The federal government is still facing political pressure to deliver on compensation plans for dairy and poultry producers.
And those calling for action say it needs to happen in advance of signing the United States-Mexico-Canada Agreement (USMCA).
Before starting Parliament’s week-long Thanksgiving break, MPs from all parties backed a motion calling for a financial compensation program to all farmers in supply management “for all the losses they sustain” due to the Canada-Europe, USMCA and Trans-Pacific Partnership trade deals.
Meanwhile, eight independent senators from Quebec have issued a call to Prime Minister Trudeau “to quickly put in place appropriate measures to fully compensate our dairy producers and allow them to remain competitive in the face of increased competition.”
While not opposed to the USMCA, the senators said, “It will undeniably result in significant negative effects for Canadian producers, particularly dairy producers in Quebec, who account for 49 per cent of dairy farms and 37 per cent of dairy production in Canada.”
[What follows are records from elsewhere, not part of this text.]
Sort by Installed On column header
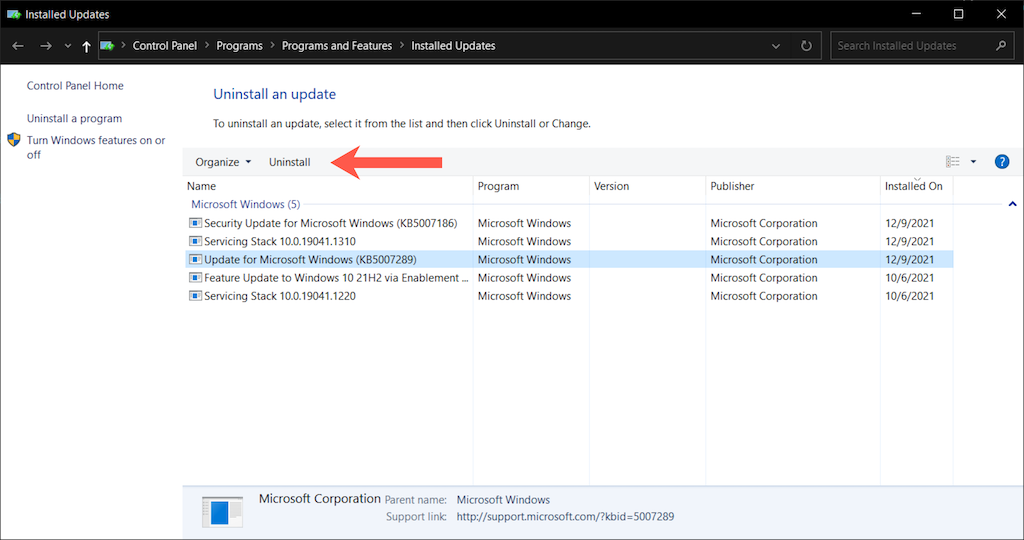 [x=913, y=186]
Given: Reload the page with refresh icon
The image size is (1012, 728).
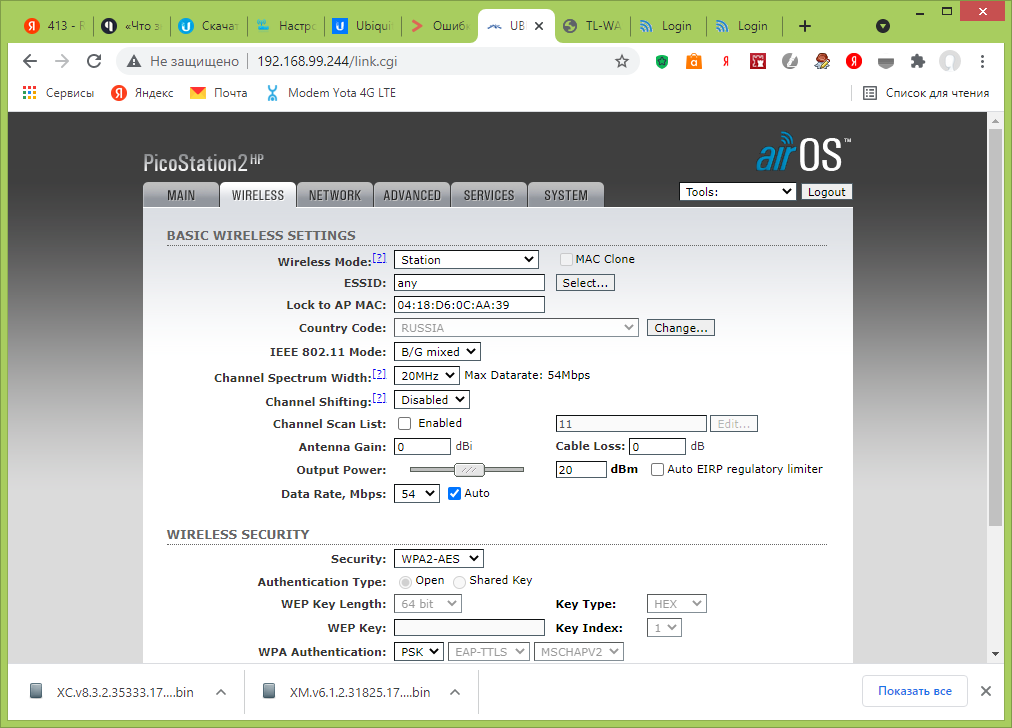Looking at the screenshot, I should [94, 61].
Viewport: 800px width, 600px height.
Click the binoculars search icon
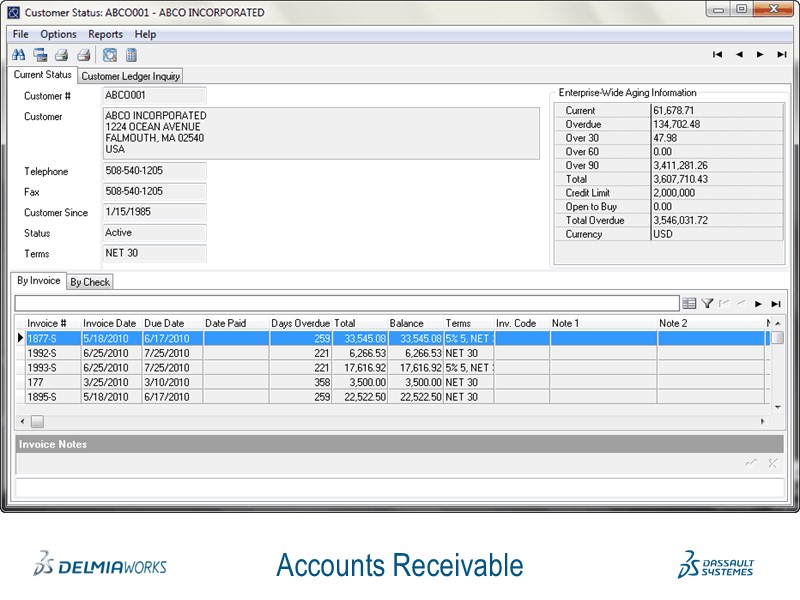coord(18,55)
As the trade deal is still undergoing a review called a legal scrub it could be months before the final text is agreed on and submitted for debate in Parliament.
MPs were debating the CPTPP bill when Bloc Quebecois MP Gabriel Ste-Marie introduced his motion requesting the government to implement a compensation program for dairy and poultry farmers for breaches in supply management affected by the three trade agreements.
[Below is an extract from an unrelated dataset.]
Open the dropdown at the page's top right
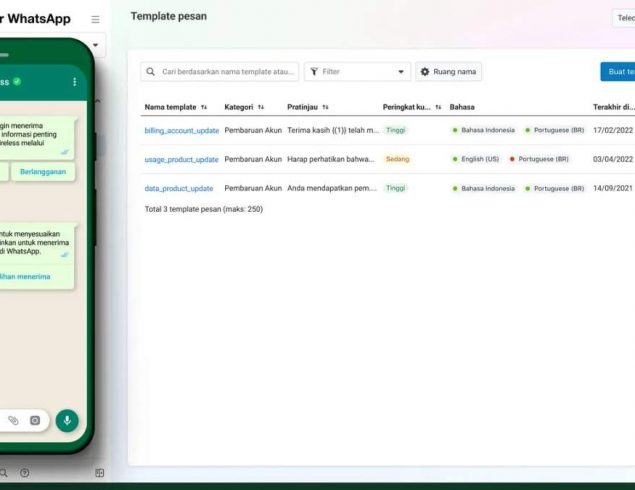 (623, 18)
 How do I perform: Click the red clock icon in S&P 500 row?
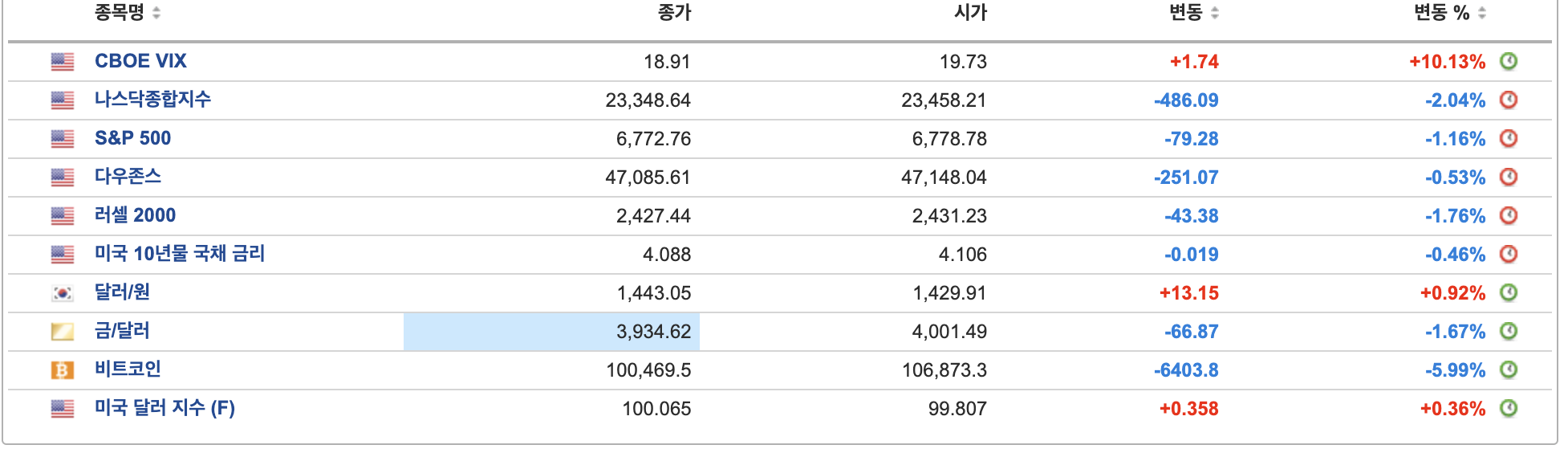click(x=1509, y=139)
He received unanimous consent for the motion, which showed he had lined up support for it and the Liberals were not opposed.
During question period the same day, Jean-Claude Poissant, parliamentary secretary for agriculture, said the government “had a commitment to compensate producers in a fair and effective manner.”
He defended the government’s handling of supply management in the negotiations with the United States and Mexico.
“We defended our supply management system against the Americans’ aggressive attempts at dismantling it,” he said. “Market access is similar to what the Conservatives had negotiated in the TPP.”
Bloc Quebecois MP Richard Martel said the Trudeau government “not only opened up our market to American products and eliminated Class 7, but also put a cap on Canadian exports. That defies reason.”
The government should at least say when the details of the compensation package will be announced, he said.
Independent Quebec Senator Andre Pratte said Canada has “every interest in having trade with our main partners that is free from tariff and non-tariff barriers.”
While “it is obviously too early to express an opinion on the specific terms of the agreement,” he said it’s “important for the federal government to quickly put in place appropriate measures to fully compensate our dairy producers and allow them to remain competitive in the face of increased competition.”
He said the offsets offered Canadian farmers after the signing of the trade deal with Europe were “largely insufficient” and that “leaves us somewhat concerned.”
“Access to assistance provided by the Dairy Farm Investment Program (DFIP) has proved difficult,” he said. “In Quebec, barely 16 per cent of producers in the province received money under the DFIP.
“Consequently, we invite the federal government to develop fair and simple compensation programs in co-operation with representatives of dairy, egg and poultry producers.”
Pratte said his group will continue to closely monitor the situation while they talk with senators from other provinces about supporting their stand.